### Text extract
Well, a really sad thing happened on the night of the lymphoma walk. Somewhere along the way, Sloane lost her baba.

The baba is a family tradition. That is, I have a baba (which, now that I'm an adult, I call my "softie"), and Sloane has a baba. Sloane's first baba was, actually, one of my old babas from when I was a toddler. My mum saved them (there were multiple babas, all the same, white waffleweave cotton with a satin fringe) and ironed them and gave them back to me when Sloane was born. We introduced her to them when she was about 5 months old. "Baba" was one of her first recognizeable words.

The current baba which we lost on Saturday was actually a "new" baba, made by Granny Val especially for Sloane about six months ago. The old babas were wearing thin - literally - when suddenly in the mail arrived this amazing, satin-lined, fuzzy-centred, holes-in-the-corners-for-stuffing-fingers-into yellow baba from Granny.
######
◆ Stated goal 1 ◆
In the records below, print the lines from the line with "Click the Do góry up arrow icon" to the line with "click(121, 81)", both included, and leave out the pictures.
### Raw data
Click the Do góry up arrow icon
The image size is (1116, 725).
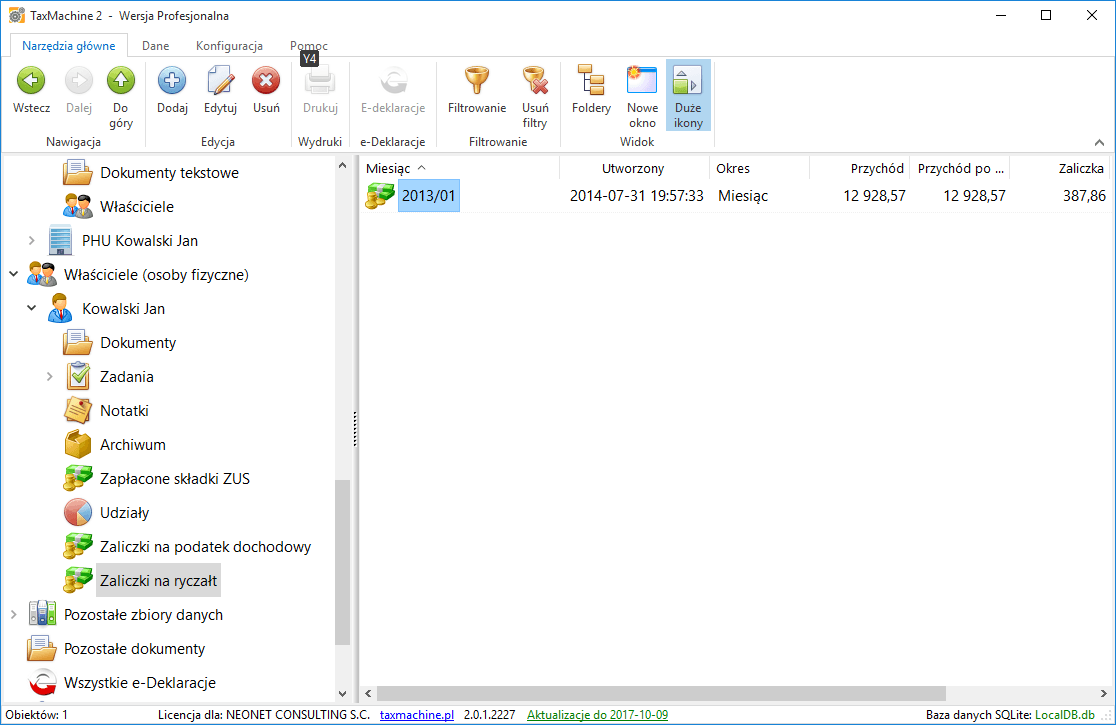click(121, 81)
######
### Raw data
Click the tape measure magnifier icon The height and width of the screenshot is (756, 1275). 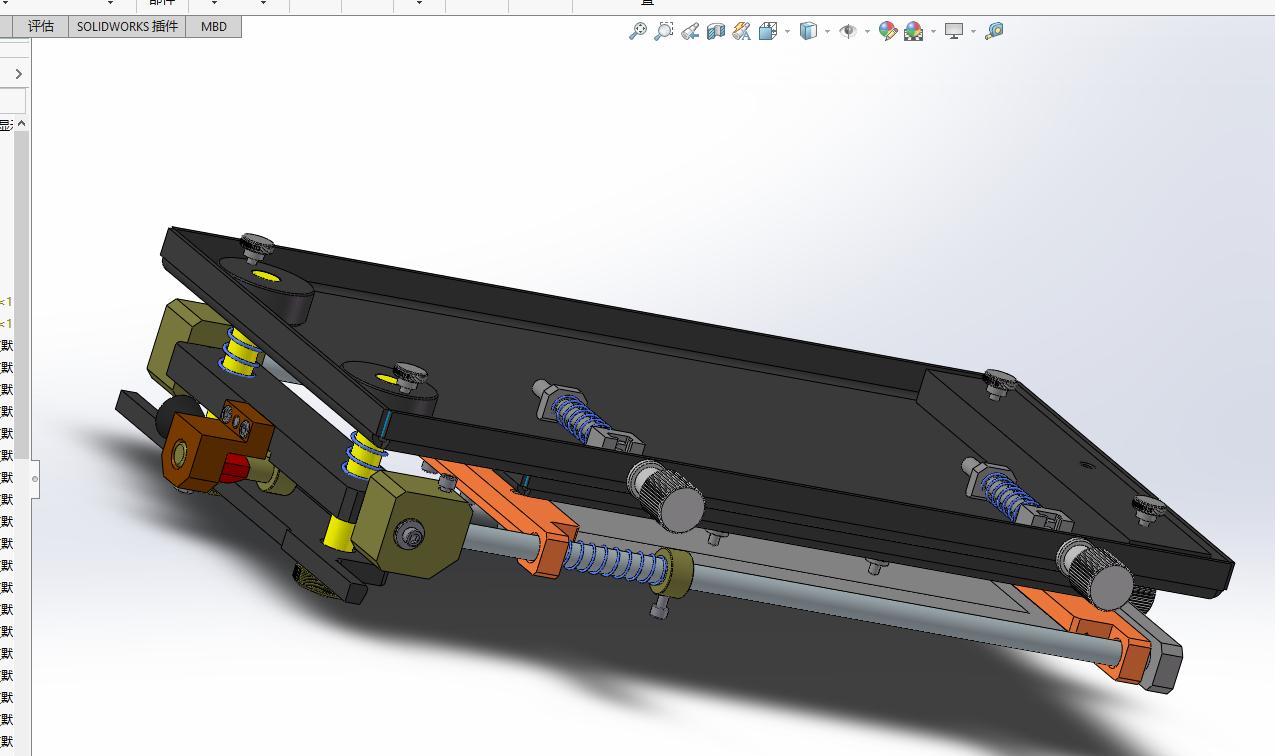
######
### Raw data
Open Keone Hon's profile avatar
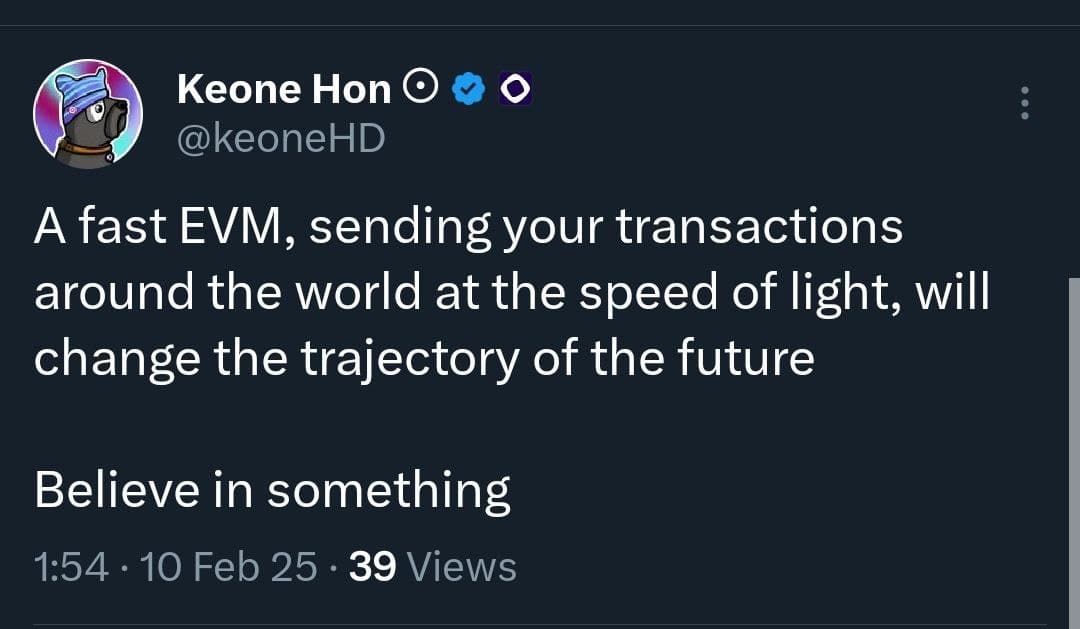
######
◆ Stated goal 2 ◆
Output the passage about the baba word for word from "The baba is" to "baba from Granny.".

◆ Written answer 1 ◆
Click the Do góry up arrow icon
The image size is (1116, 725).
click(121, 81)

◆ Written answer 2 ◆
The baba is a family tradition. That is, I have a baba (which, now that I'm an adult, I call my "softie"), and Sloane has a baba. Sloane's first baba was, actually, one of my old babas from when I was a toddler. My mum saved them (there were multiple babas, all the same, white waffleweave cotton with a satin fringe) and ironed them and gave them back to me when Sloane was born. We introduced her to them when she was about 5 months old. "Baba" was one of her first recognizeable words.

The current baba which we lost on Saturday was actually a "new" baba, made by Granny Val especially for Sloane about six months ago. The old babas were wearing thin - literally - when suddenly in the mail arrived this amazing, satin-lined, fuzzy-centred, holes-in-the-corners-for-stuffing-fingers-into yellow baba from Granny.